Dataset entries
::::::
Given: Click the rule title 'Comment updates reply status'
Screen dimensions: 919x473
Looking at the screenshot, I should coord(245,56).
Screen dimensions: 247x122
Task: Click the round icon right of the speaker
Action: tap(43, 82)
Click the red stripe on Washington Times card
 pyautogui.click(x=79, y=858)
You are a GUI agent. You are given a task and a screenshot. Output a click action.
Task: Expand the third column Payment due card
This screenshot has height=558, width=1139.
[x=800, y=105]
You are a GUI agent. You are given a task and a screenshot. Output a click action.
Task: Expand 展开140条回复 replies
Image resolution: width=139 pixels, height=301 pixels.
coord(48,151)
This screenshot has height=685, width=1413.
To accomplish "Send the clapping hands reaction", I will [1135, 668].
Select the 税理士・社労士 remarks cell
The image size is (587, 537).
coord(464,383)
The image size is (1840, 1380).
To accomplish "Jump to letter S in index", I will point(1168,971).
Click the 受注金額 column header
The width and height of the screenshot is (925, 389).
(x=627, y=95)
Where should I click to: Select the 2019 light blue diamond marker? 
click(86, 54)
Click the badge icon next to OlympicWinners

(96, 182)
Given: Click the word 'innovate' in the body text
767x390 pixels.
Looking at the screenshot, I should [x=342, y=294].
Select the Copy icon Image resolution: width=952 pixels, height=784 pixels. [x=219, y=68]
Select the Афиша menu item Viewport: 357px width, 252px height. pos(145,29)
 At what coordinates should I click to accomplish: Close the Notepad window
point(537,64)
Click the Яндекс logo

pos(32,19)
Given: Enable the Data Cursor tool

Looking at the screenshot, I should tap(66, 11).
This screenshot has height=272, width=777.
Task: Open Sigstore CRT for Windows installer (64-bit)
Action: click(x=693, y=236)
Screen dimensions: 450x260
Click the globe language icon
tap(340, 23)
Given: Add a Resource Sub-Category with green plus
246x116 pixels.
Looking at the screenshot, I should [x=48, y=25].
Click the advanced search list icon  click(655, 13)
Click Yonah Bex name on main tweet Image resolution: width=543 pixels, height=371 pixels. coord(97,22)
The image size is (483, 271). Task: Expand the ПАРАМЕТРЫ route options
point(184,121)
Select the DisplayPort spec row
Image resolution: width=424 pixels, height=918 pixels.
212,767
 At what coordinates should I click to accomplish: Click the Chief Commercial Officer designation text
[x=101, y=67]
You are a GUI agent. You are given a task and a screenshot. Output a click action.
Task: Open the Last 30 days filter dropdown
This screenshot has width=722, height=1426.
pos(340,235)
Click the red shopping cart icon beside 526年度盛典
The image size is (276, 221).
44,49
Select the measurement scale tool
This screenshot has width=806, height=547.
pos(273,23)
::::::
### What is needed
All lines above holding the word "column" make up the answer; copy each one.

### Result for this task
Task: Expand the third column Payment due card
Click the 受注金額 column header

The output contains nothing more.